Parafrasando Foster Wallace: cose divertenti che non faremo mai più.
Un disco anthem fatto e finito, che inneggia a uscire per far festa e tirar in lungo il più possibile i bagordi della notte, pensato inizialmente per una collaborazione con Dua Lipa e poi finito non si sa bene come nelle tasche di un improbabile Jarvis Cocker che ne approfitta per spronarci – senza perdere il consueto aplomb – a darci dentro fino al mattino e poi a ricominciare daccapo. Fantascienza, in pratica. Teatro dell’assurdo, commedia grottesca che sfiora la mancanza di tatto ed empatia.
Stride, oggi, una cosa così. Come il cucchiaio sul fondo della pentola e le nostre unghie sopra gli specchi su cui ci stiamo arrampicando da un po’ ormai. La verve irrimediabilmente danzereccia dei synth-poppers londinesi cozza con il morale abbacchiato dell’utente medio, stona con il grigiore del paesaggio fatto di dati e grafici sconfortanti, appare quasi maleducato di fronte all’inebetito susseguirsi di decreti ministeriali e conseguenti zuffe di strada.

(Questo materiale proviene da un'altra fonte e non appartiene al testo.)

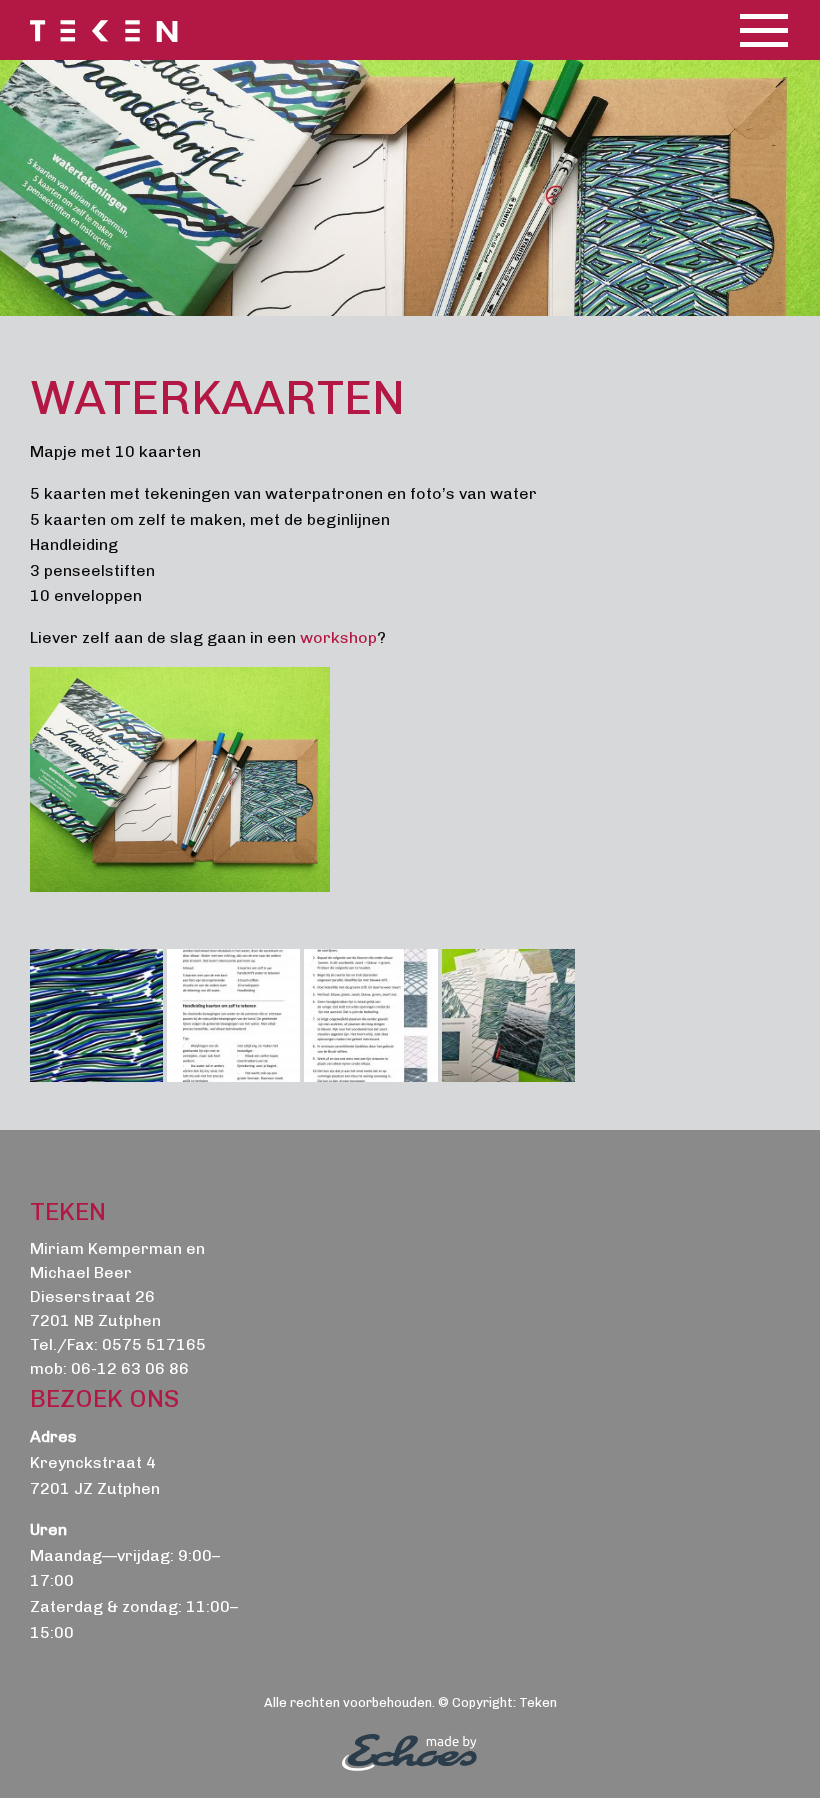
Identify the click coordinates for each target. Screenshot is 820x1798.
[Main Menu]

Eppure ve lo giuro: c’è stata un’epoca in cui questo era il suono della normalità. Un’epoca in cui muovevamo il culo come degli invasati, appiccicati gli uni agli altri, sudaticci, ciucchi persi nelle strobo di un momentum che era solo ora, anzi, ora o mai più. Beati e incoscienti, senza la minima preoccupazione di un domani che sembrava così lontano, oltre l’alba, e di un futuro la cui presenza nessuno però metteva in discussione. E no, non sto parlando di questa estate quando avete fornito credenziali false per entrare nel focolaio del Billionaire.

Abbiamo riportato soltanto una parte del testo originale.